Jesus saith unto him.

He rejects not this man's offer, nor refuses him the liberty to follow him, only he will have him know what he is doing and "count the cost." He will have him weigh well the real nature and the strength of his attachment, whether it be such as will abide in the day of trial. If so, he will be right welcome, for Christ puts none away; but it seems to be plain that in this case that had not been done. From the first he had held out no rewards, but predicted only privation and suffering to his disciples, but these were closer at hand than they had been when he called the Twelve. To follow him had come to mean, literally, to leave all, and to make up one's mind to the worst.

The Son of man.

It is the name by which the Lord ordinarily designates himself as the Messiah--the Son of God manifested in the flesh of Adam--the second Adam. And to it belonged all those conditions of humiliation, suffering, and exaltation, which it behooved the Son of man to go through.-- Alford.
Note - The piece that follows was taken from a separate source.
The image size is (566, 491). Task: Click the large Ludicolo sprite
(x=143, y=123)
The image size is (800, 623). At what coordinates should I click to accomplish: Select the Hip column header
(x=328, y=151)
Not where to lay his head.

Overdrawn portrayals of our Lord's poverty are always out of place, yet he who as the "Son of man" was "the crown of creation" did not possess what the humbler animals claim,. home.-- Schaff. Learn, hence, that such men will find themselves miserably mistaken, and greatly disappointed, who expect to gain anything by following of Christ but their soul's salvation. It was. common opinion among the Jews that the disciples of the Messiah should get wealth and honor by following him.